With Rosh Hashanah coming up in a couple of weeks, this could come in handy. If your house is anything like ours, we have way too much leftover challah and it needs a purpose. Blueberry French toast sounds like a good re-purpose for a tasty brioche-type bread.
In the spirit of being flexible, substitute any other berry or even the new crop of apples (chopped) or ripe figs (also chopped) for blueberries – keeping the amount in the same ballpark. Use bread that you like to eat because that flavor will stand out, even though it is soaked in the custard.
Next time you see a loaf of gluten-free bread? Think French toast casserole as its second act. Everyone will be glad you did.
|Blueberry French Toast Casserole, Gluten Free||
- 3 tablespoon unsalted butter, chilled
- 600-700 grams ½-inch bread cubes, stale (about 5 cups)
- 400 grams fresh or frozen blueberries (2 to 3 cups)
- 6 extra-large eggs
- 560 grams whole milk (about 3 cups)
- zest of one lemon
- 65 grams orange juice (1/4 cup)
- 65 grams brown sugar (1/3 cup) to taste
- 1 teaspoon vanilla extract
- ½ teaspoon cinnamon
- ¼ teaspoon kosher salt
- ¼ teaspoon nutmeg
- Grease a 9×13 casserole with 1 tablespoon of butter.
- Place cubed bread and blueberries in the dish making sure the mixture is well mixed (use clean hands).
- In a medium bowl whisk together eggs, milk, zest, orange juice, brown sugar, vanilla, cinnamon, salt and nutmeg. Pour into the casserole over the bread mixture. Dot the top with the remaining butter.
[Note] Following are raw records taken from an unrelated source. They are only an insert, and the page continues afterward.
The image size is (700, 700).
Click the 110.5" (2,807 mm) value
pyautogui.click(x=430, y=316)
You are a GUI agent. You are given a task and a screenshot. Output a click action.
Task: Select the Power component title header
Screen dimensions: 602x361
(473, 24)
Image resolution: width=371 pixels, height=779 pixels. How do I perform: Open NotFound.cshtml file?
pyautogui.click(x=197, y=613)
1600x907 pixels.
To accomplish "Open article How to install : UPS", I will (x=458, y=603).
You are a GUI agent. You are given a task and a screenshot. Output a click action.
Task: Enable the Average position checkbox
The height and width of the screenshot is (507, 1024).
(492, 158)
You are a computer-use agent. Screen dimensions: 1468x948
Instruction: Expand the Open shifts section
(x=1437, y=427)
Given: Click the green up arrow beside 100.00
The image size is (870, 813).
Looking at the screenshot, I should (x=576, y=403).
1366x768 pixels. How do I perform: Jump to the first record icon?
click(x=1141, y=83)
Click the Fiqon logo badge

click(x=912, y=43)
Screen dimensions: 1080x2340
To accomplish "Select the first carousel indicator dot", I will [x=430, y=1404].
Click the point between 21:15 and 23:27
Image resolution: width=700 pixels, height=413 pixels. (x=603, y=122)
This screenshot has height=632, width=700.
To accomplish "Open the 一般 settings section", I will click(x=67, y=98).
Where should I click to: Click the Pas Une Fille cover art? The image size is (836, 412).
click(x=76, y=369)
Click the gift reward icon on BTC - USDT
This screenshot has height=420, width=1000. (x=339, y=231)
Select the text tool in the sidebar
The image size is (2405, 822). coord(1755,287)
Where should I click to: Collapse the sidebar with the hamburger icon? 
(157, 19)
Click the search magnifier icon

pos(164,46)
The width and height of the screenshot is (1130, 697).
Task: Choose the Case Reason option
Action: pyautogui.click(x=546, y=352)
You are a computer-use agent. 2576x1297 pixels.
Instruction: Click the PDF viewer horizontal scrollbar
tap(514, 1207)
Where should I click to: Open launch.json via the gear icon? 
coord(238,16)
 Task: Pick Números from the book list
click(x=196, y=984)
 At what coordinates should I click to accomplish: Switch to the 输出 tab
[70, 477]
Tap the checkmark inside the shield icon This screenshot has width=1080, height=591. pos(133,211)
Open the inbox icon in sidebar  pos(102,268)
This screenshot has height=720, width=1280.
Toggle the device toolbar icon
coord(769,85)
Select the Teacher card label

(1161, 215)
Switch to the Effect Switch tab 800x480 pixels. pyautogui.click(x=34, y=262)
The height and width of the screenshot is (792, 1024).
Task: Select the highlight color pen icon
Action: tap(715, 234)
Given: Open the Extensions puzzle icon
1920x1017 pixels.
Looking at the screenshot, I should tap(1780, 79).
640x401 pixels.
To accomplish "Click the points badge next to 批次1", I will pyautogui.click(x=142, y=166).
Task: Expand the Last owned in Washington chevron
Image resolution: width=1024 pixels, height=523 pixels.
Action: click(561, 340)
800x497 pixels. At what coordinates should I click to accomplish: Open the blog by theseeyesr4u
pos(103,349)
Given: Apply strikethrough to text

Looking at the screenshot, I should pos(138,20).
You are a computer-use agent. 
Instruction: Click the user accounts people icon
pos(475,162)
Don’t stir, but do push the bread cubes and berries down into the liquid gently. Cover the casserole tightly with plastic wrap or foil and place in the refrigerator overnight.
- In the morning, preheat the oven to 350°F.
- Remove plastic wrap or foil place the casserole on the counter top to warm up slightly while the oven preheats. Place casserole on a baking sheet (to catch drips) and bake 15 minutes.
- Turn temperature down to 325°F and bake 45-60 minutes until the custard is set. If the casserole is shallow it will bake on the shorter time end, but if it is thick, give it a little more time. The top will become puffy and the pieces of bread sticking out might get pretty brown, but fear not – it will taste great.
- Cool 10-15 minutes and slice into 3 inch square pieces. Serve warm. Drizzle with a little bit of warmed pure maple syrup, if desired.